● **Task to carry out**
Please copy the data below word for word, from its first line up to and including the line that contains "This screenshot has width=435, height=482.".

● **The records**

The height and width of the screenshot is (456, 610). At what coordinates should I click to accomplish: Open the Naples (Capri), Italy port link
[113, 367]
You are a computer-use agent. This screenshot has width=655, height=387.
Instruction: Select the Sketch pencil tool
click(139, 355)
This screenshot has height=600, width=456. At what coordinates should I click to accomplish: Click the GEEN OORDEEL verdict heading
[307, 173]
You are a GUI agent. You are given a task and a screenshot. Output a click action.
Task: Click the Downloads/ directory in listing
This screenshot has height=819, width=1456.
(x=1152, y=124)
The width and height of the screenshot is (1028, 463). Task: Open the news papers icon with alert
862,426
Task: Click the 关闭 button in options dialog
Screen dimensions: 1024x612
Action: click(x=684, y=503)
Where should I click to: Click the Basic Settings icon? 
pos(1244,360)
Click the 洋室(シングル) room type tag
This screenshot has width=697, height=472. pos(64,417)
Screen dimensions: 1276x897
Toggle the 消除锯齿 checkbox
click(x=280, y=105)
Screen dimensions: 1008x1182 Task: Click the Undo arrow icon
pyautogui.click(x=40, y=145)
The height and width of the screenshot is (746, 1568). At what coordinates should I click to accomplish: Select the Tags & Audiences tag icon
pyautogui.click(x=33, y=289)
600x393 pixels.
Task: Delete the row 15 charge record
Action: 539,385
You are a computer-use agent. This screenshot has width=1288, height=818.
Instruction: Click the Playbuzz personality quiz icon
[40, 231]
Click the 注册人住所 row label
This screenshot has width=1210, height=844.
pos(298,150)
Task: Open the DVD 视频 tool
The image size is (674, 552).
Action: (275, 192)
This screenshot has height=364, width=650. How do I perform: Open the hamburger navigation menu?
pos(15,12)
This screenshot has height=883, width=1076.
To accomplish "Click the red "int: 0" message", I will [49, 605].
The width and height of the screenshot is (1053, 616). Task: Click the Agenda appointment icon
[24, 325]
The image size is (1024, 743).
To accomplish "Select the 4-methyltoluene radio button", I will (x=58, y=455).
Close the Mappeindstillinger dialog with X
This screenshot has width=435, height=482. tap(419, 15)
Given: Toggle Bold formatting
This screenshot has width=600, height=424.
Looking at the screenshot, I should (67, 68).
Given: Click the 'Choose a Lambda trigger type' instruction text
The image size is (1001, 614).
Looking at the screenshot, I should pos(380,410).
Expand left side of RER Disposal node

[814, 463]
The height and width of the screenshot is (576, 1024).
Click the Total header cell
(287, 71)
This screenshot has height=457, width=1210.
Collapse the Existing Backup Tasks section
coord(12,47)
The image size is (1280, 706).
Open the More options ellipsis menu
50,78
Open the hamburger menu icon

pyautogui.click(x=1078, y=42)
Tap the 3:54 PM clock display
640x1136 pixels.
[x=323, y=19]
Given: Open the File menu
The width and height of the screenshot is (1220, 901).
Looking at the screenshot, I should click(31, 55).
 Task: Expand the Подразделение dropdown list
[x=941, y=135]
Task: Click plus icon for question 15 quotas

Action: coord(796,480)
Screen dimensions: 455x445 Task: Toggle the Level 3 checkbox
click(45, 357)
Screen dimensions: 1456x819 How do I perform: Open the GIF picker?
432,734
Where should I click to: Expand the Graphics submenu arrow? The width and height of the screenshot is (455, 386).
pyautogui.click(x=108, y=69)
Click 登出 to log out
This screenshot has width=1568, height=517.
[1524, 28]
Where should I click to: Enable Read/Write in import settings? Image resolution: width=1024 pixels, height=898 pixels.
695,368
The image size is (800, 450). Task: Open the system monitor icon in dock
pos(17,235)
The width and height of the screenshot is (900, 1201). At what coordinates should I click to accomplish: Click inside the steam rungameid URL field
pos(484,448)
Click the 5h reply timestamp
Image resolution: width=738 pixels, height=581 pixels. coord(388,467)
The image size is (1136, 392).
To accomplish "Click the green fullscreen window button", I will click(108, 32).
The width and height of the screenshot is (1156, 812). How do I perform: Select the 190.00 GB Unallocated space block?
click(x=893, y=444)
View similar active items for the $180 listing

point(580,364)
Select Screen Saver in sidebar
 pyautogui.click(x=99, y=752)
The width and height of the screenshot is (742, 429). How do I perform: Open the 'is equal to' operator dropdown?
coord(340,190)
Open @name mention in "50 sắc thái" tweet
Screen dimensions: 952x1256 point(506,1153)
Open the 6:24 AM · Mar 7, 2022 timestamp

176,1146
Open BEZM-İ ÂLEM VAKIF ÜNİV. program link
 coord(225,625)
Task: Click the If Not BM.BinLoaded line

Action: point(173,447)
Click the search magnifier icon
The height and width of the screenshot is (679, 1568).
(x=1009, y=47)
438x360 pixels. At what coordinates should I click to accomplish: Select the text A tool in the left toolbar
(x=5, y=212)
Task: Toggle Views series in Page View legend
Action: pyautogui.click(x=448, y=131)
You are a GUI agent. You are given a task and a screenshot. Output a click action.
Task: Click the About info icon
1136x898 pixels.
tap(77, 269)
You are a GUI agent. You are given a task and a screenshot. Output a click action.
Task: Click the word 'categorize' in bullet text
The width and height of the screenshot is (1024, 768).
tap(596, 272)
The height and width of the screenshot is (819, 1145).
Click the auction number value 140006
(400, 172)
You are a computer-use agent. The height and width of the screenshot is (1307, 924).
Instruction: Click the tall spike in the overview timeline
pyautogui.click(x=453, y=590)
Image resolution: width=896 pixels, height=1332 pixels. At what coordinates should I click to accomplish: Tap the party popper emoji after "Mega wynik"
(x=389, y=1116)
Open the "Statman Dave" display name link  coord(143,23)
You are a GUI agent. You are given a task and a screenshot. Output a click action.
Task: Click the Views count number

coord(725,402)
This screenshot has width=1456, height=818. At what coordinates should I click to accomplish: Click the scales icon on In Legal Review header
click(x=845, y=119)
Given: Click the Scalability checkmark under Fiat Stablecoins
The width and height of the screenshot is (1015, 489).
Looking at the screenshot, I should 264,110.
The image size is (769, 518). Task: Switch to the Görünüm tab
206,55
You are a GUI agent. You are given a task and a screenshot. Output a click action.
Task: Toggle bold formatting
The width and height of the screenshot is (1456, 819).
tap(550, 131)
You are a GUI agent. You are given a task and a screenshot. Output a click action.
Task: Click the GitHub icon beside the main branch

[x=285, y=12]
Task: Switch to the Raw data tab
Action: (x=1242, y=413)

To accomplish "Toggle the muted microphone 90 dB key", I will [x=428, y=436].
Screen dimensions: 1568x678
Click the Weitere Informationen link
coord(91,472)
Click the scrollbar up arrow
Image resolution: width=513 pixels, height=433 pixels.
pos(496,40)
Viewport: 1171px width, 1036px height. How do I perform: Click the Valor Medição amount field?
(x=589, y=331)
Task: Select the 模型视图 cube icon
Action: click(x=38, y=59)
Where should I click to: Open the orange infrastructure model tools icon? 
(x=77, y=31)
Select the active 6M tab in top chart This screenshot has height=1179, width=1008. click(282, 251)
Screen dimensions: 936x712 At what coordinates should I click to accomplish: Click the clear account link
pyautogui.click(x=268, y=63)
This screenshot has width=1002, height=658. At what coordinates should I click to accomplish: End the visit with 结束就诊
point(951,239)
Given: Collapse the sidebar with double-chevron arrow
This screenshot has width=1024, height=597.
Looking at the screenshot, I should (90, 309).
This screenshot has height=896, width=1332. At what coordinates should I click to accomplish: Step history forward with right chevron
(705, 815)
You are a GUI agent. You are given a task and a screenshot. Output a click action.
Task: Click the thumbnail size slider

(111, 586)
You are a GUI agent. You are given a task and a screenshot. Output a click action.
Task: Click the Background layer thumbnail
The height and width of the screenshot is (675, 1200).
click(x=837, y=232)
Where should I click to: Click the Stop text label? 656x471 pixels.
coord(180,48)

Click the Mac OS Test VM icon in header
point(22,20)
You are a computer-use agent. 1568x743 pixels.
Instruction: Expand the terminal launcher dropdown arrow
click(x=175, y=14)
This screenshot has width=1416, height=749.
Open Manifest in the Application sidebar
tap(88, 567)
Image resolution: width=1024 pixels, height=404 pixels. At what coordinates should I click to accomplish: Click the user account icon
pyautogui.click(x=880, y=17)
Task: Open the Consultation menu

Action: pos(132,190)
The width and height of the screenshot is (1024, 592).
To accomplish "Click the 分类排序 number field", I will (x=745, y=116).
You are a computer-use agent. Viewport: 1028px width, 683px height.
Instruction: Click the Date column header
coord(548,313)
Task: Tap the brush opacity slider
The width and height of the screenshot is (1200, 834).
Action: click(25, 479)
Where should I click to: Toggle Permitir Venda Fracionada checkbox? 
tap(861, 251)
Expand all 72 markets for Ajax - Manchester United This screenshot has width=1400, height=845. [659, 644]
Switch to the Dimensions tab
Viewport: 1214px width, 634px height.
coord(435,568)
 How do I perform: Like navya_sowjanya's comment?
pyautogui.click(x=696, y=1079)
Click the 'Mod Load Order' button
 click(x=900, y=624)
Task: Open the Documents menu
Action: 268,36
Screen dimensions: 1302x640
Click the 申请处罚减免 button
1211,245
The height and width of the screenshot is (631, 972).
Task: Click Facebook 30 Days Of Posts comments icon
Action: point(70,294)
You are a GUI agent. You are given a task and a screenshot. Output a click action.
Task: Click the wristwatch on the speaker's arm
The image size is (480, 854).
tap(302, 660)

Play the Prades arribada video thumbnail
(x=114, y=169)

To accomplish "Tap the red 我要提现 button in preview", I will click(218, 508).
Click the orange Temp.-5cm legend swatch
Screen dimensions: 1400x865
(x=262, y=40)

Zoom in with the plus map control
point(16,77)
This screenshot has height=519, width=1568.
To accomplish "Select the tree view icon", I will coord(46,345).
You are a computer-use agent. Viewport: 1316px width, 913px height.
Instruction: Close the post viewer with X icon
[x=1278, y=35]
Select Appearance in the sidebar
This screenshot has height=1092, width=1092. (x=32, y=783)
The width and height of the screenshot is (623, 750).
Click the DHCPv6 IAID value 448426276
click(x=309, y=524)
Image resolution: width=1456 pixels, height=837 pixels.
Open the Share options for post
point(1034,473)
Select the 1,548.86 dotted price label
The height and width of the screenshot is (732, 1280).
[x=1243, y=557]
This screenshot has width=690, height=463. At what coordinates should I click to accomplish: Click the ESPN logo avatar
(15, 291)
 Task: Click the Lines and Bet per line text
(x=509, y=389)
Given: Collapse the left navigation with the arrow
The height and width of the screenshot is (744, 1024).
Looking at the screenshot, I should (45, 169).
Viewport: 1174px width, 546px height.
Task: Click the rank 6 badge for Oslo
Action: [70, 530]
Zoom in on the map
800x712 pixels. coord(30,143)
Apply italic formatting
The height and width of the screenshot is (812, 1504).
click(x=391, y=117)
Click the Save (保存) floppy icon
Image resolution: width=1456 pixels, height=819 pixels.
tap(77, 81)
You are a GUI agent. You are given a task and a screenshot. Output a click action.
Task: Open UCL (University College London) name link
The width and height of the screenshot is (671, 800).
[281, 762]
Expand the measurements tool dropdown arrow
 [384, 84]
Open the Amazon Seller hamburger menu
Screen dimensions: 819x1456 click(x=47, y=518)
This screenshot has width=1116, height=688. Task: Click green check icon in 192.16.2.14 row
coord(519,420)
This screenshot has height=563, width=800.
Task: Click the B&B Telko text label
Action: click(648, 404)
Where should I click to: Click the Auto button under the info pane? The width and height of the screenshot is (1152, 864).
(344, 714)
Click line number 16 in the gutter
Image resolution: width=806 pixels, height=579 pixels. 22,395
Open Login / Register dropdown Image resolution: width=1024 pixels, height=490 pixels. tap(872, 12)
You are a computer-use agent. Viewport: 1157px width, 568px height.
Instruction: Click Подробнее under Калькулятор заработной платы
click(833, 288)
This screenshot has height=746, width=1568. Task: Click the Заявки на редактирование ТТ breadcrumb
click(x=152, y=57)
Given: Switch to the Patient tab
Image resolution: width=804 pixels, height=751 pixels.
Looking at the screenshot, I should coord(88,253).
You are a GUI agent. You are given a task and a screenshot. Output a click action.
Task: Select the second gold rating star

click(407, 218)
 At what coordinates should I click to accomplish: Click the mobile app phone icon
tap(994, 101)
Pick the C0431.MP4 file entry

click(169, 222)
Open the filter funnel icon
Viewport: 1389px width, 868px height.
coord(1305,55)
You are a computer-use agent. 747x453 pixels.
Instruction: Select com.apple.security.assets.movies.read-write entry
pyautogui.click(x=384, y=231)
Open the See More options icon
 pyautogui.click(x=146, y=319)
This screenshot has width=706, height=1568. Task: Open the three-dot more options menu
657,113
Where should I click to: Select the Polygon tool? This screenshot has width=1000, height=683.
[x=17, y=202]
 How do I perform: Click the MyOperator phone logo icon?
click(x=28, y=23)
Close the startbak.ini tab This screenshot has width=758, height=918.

● **Answer below**
The height and width of the screenshot is (456, 610). At what coordinates should I click to accomplish: Open the Naples (Capri), Italy port link
[113, 367]
You are a computer-use agent. This screenshot has width=655, height=387.
Instruction: Select the Sketch pencil tool
click(139, 355)
This screenshot has height=600, width=456. At what coordinates should I click to accomplish: Click the GEEN OORDEEL verdict heading
[307, 173]
You are a GUI agent. You are given a task and a screenshot. Output a click action.
Task: Click the Downloads/ directory in listing
This screenshot has height=819, width=1456.
(x=1152, y=124)
The width and height of the screenshot is (1028, 463). Task: Open the news papers icon with alert
862,426
Task: Click the 关闭 button in options dialog
Screen dimensions: 1024x612
Action: click(x=684, y=503)
Where should I click to: Click the Basic Settings icon? 
pos(1244,360)
Click the 洋室(シングル) room type tag
This screenshot has width=697, height=472. pos(64,417)
Screen dimensions: 1276x897
Toggle the 消除锯齿 checkbox
click(x=280, y=105)
Screen dimensions: 1008x1182 Task: Click the Undo arrow icon
pyautogui.click(x=40, y=145)
The height and width of the screenshot is (746, 1568). At what coordinates should I click to accomplish: Select the Tags & Audiences tag icon
pyautogui.click(x=33, y=289)
600x393 pixels.
Task: Delete the row 15 charge record
Action: 539,385
You are a computer-use agent. This screenshot has width=1288, height=818.
Instruction: Click the Playbuzz personality quiz icon
[40, 231]
Click the 注册人住所 row label
This screenshot has width=1210, height=844.
pos(298,150)
Task: Open the DVD 视频 tool
The image size is (674, 552).
Action: (275, 192)
This screenshot has height=364, width=650. How do I perform: Open the hamburger navigation menu?
pos(15,12)
This screenshot has height=883, width=1076.
To accomplish "Click the red "int: 0" message", I will [49, 605].
The width and height of the screenshot is (1053, 616). Task: Click the Agenda appointment icon
[24, 325]
The image size is (1024, 743).
To accomplish "Select the 4-methyltoluene radio button", I will (x=58, y=455).
Close the Mappeindstillinger dialog with X
This screenshot has width=435, height=482. tap(419, 15)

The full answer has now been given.